◆ Dataset records:
::::
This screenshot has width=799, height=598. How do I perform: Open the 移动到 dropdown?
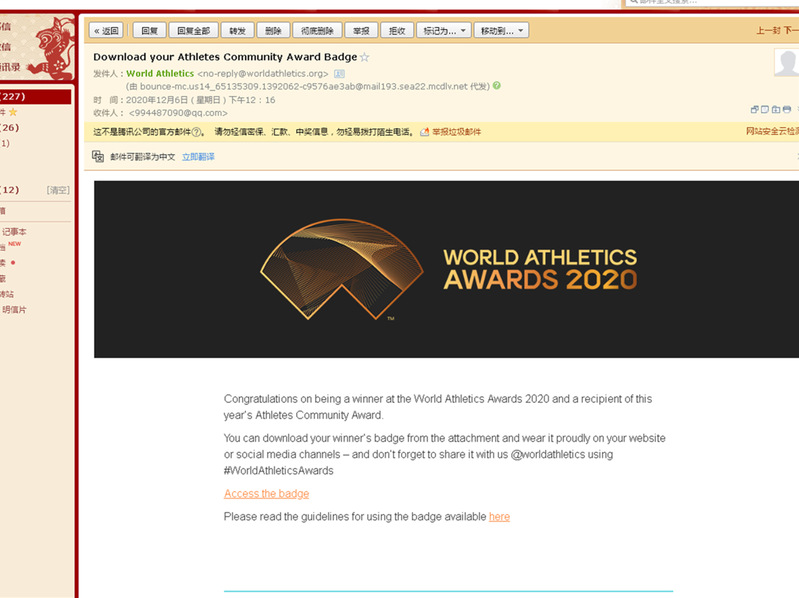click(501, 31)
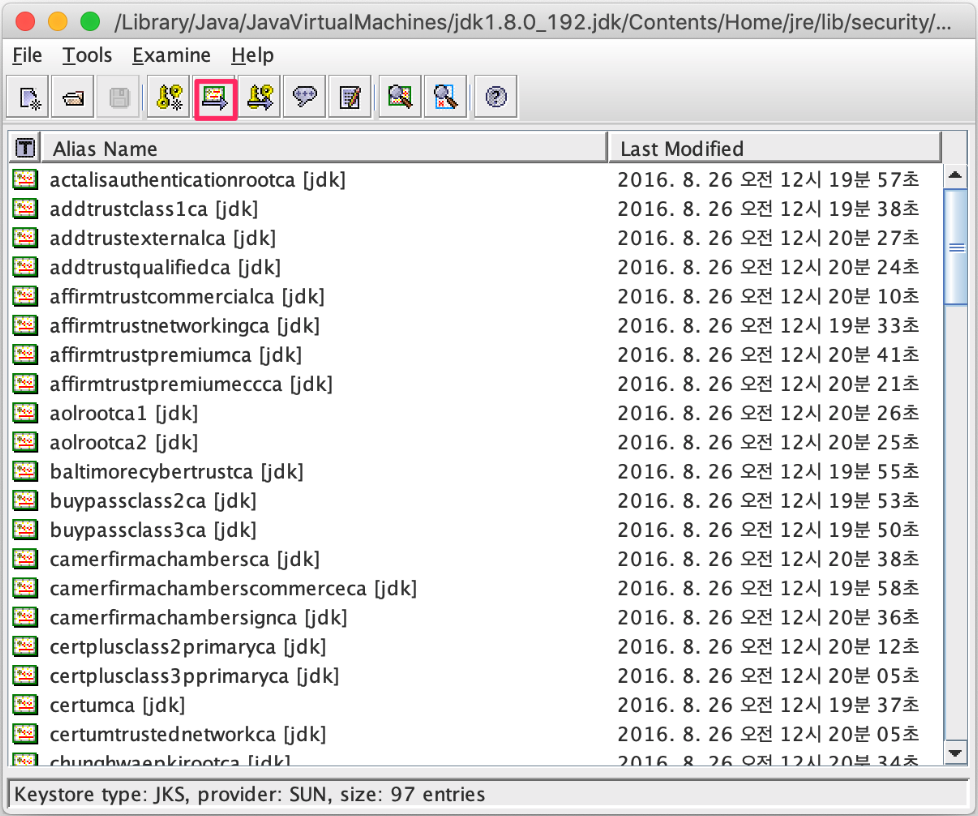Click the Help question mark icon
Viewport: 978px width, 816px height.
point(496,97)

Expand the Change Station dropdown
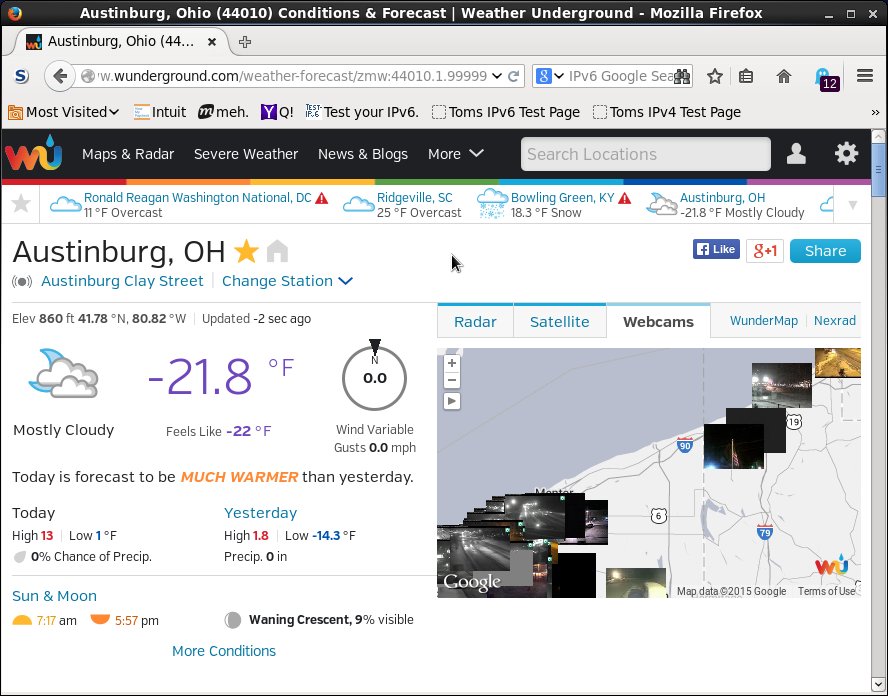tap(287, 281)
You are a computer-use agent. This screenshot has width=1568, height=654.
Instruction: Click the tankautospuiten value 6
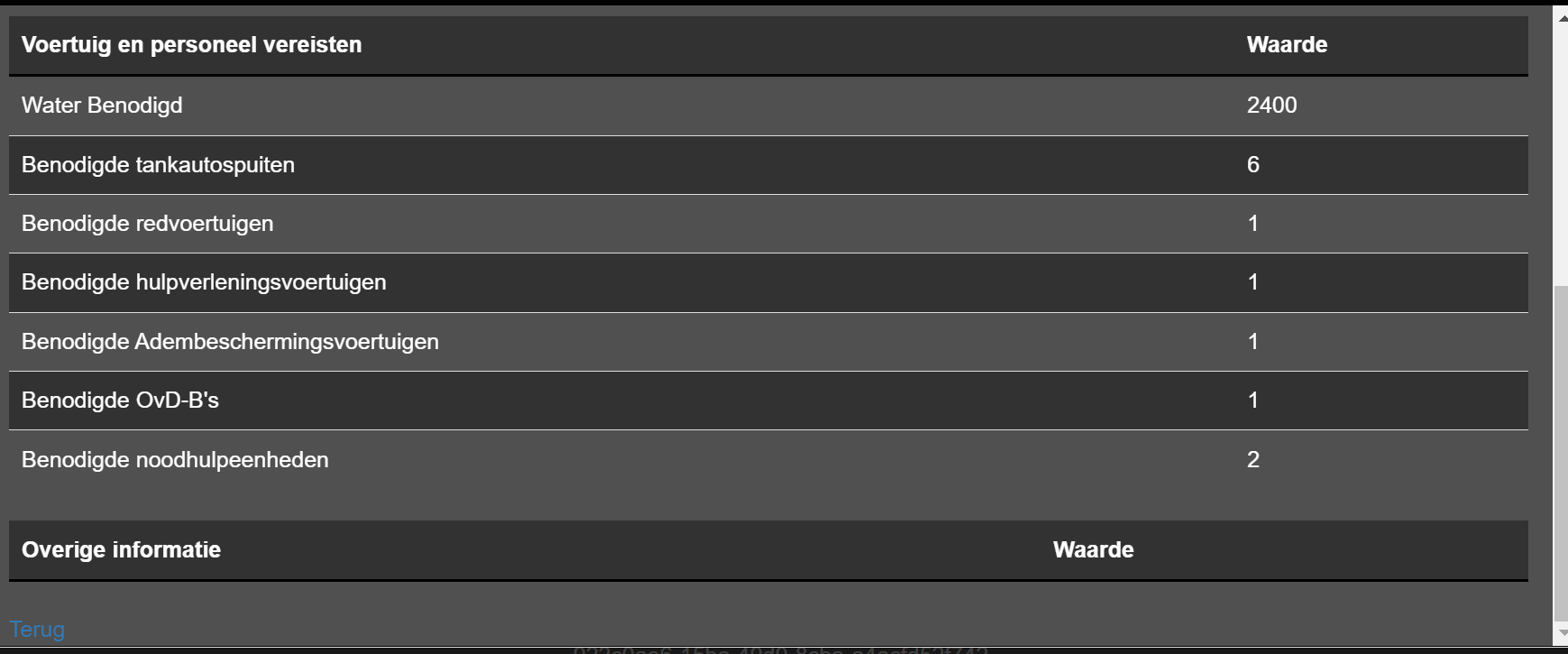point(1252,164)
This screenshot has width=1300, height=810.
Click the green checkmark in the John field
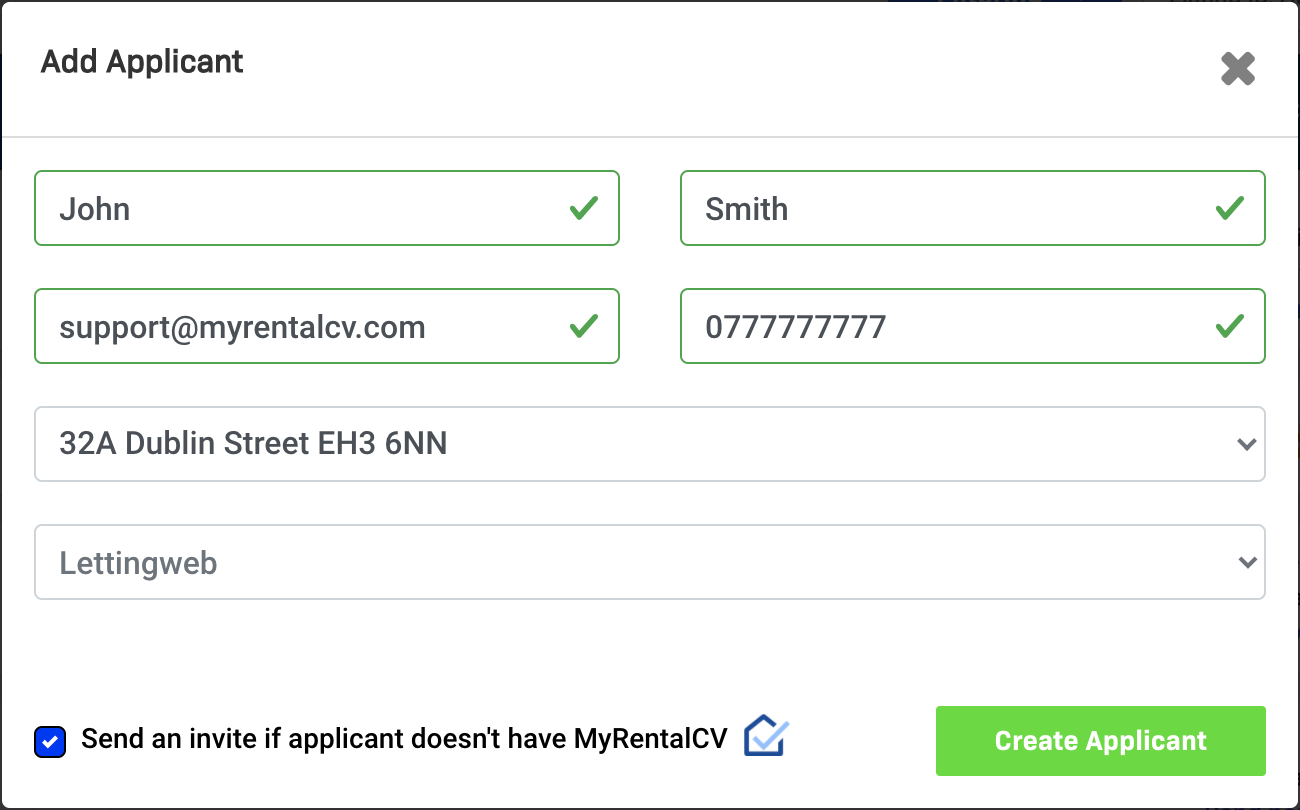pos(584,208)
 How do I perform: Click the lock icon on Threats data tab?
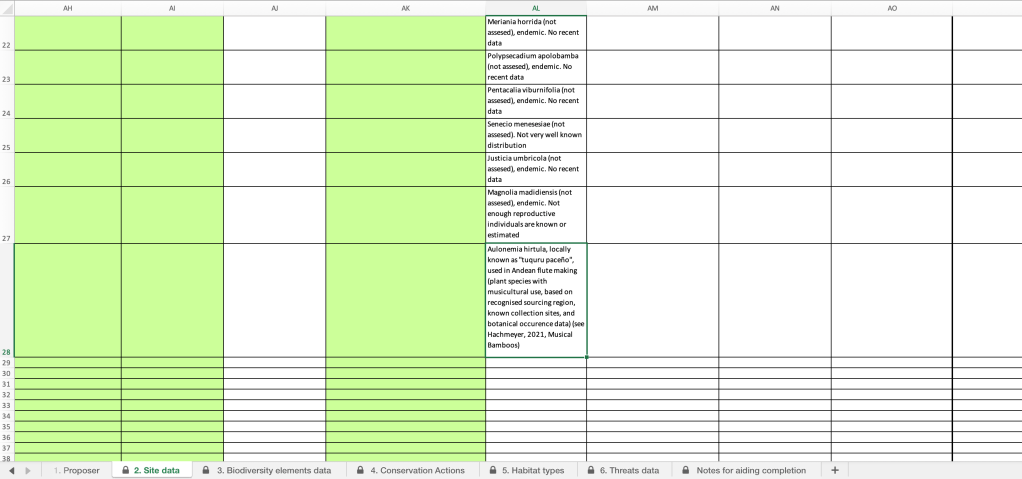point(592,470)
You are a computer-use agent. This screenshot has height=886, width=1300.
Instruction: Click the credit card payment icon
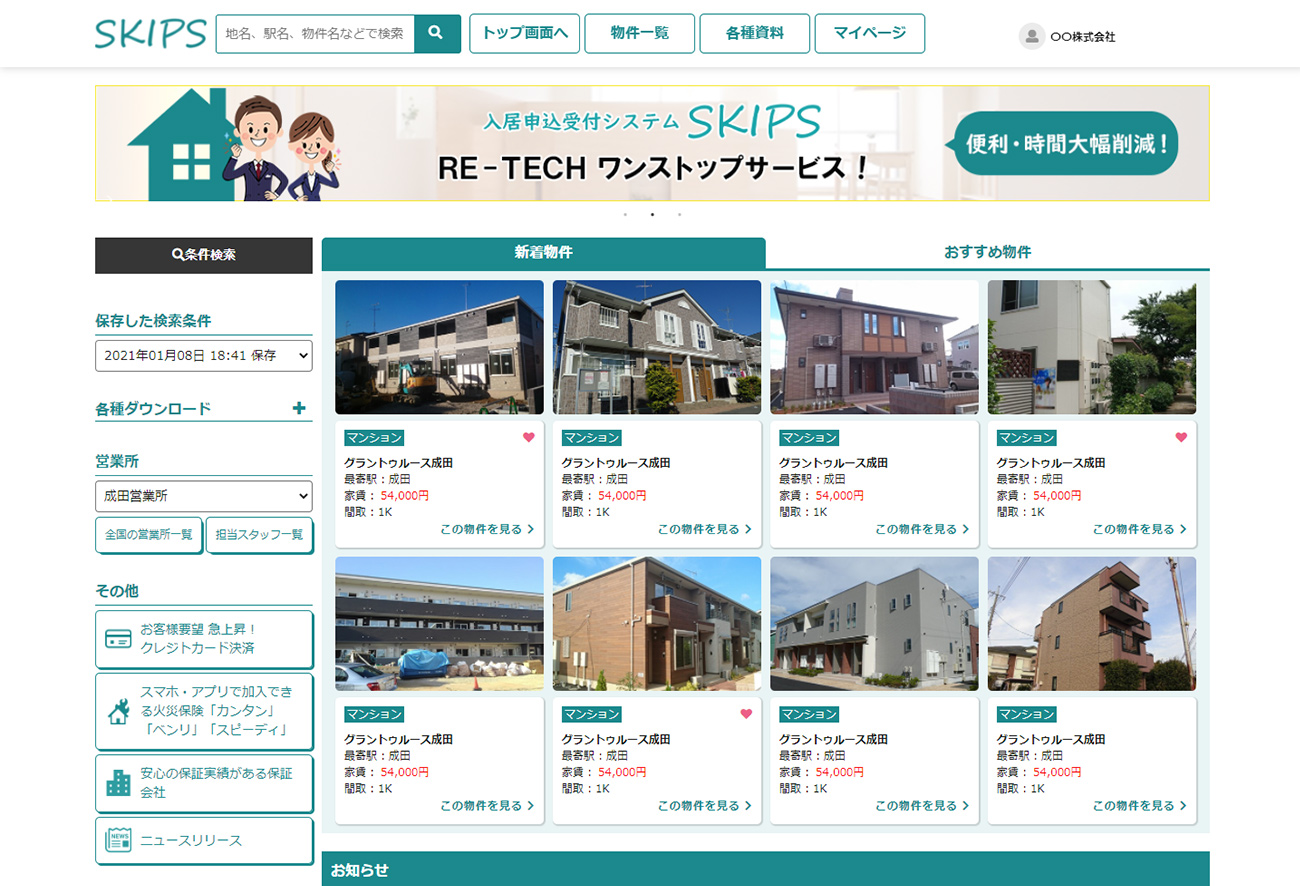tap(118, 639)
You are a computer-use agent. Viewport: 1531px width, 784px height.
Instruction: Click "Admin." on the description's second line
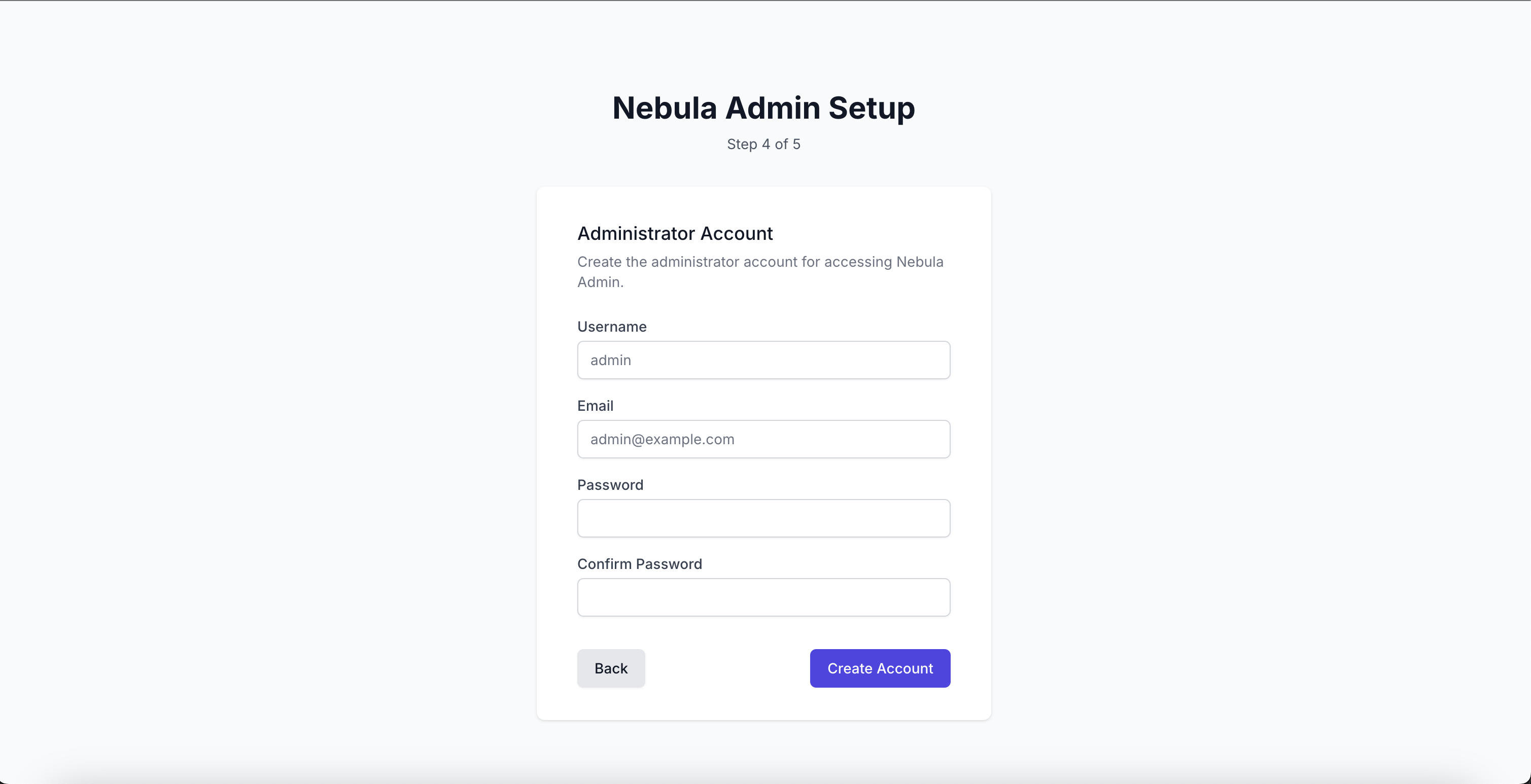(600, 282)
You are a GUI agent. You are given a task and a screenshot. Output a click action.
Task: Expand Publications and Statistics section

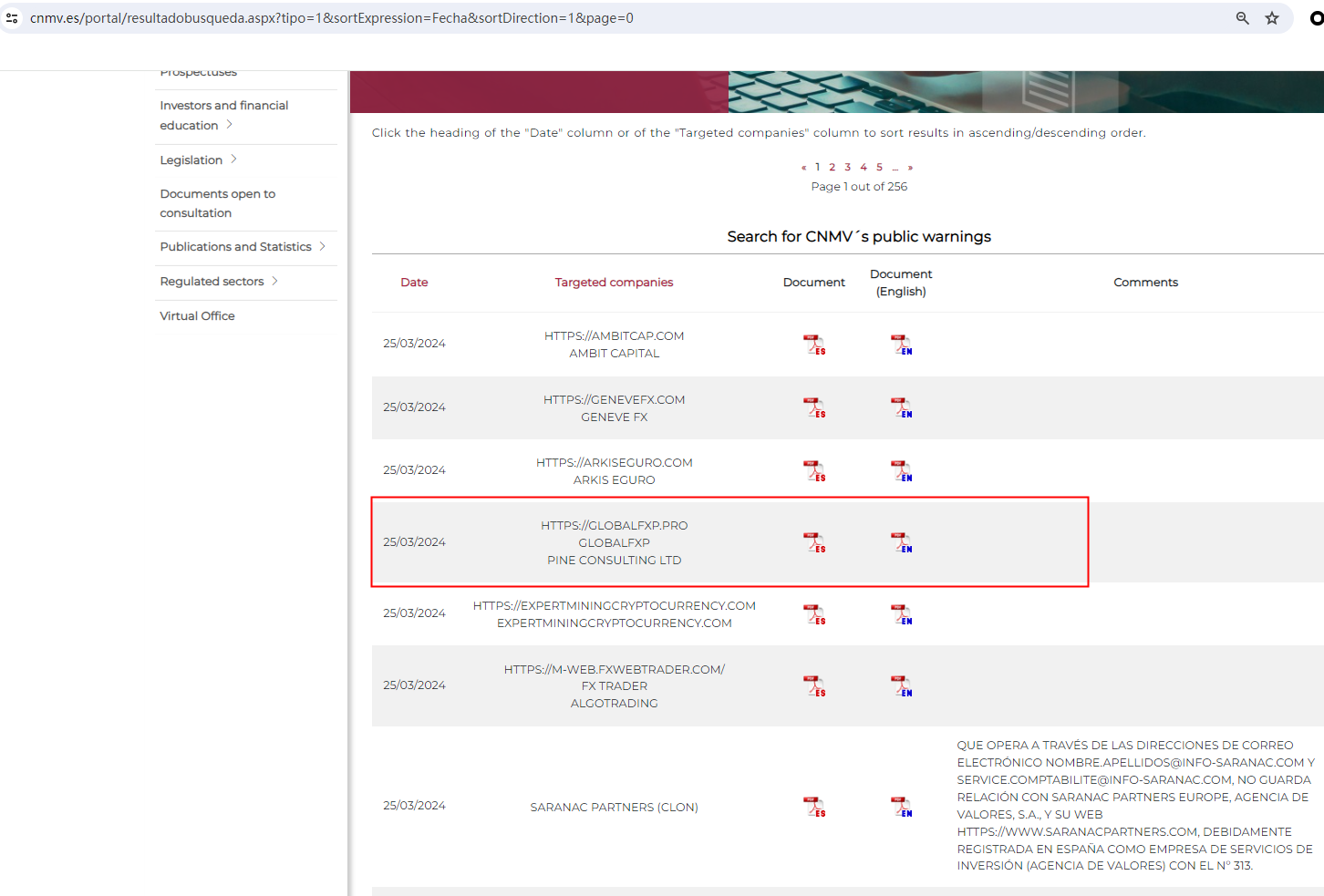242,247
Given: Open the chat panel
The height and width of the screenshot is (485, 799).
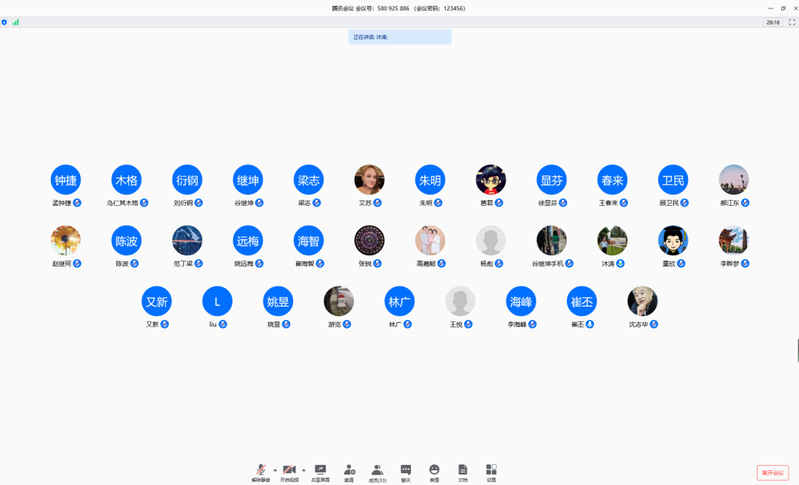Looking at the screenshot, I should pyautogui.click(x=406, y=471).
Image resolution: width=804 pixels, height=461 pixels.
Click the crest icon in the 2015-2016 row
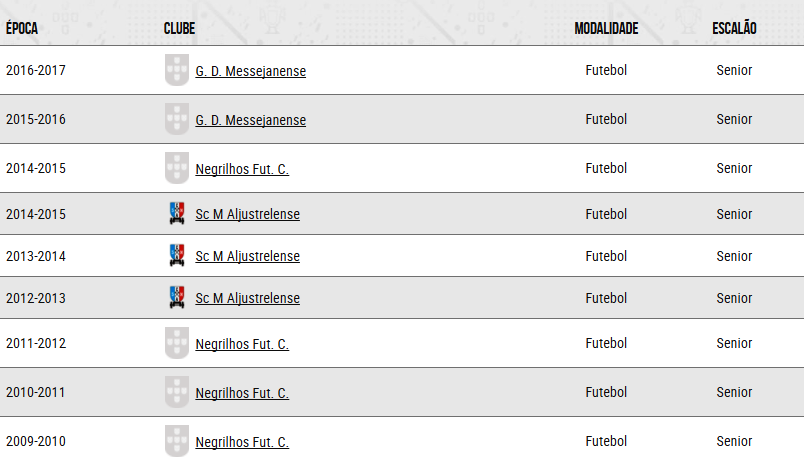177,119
::::
◆ Description of the task: All entries should be reproduced exactly; no picture belongs in the result.

◆ Exercise answer:
This screenshot has width=799, height=598. How do I perform: Open the 移动到 dropdown?
click(501, 31)
Click the Help question mark icon
Viewport: 978px width, 816px height.
point(496,97)

Expand the Change Station dropdown
tap(287, 281)
You are a computer-use agent. This screenshot has width=1568, height=654.
Instruction: Click the tankautospuiten value 6
point(1252,164)
This screenshot has width=1300, height=810.
Click the green checkmark in the John field
pos(584,208)
 How do I perform: Click the lock icon on Threats data tab?
point(592,470)
You are a computer-use agent. This screenshot has height=886, width=1300.
Instruction: Click the credit card payment icon
tap(118, 639)
You are a computer-use agent. Viewport: 1531px width, 784px height.
Instruction: Click "Admin." on the description's second line
(600, 282)
You are a GUI agent. You are given a task and a screenshot. Output a click action.
Task: Expand Publications and Statistics section

242,247
Given: Open the chat panel
The height and width of the screenshot is (485, 799).
Looking at the screenshot, I should pyautogui.click(x=406, y=471).
Image resolution: width=804 pixels, height=461 pixels.
Click the crest icon in the 2015-2016 row
177,119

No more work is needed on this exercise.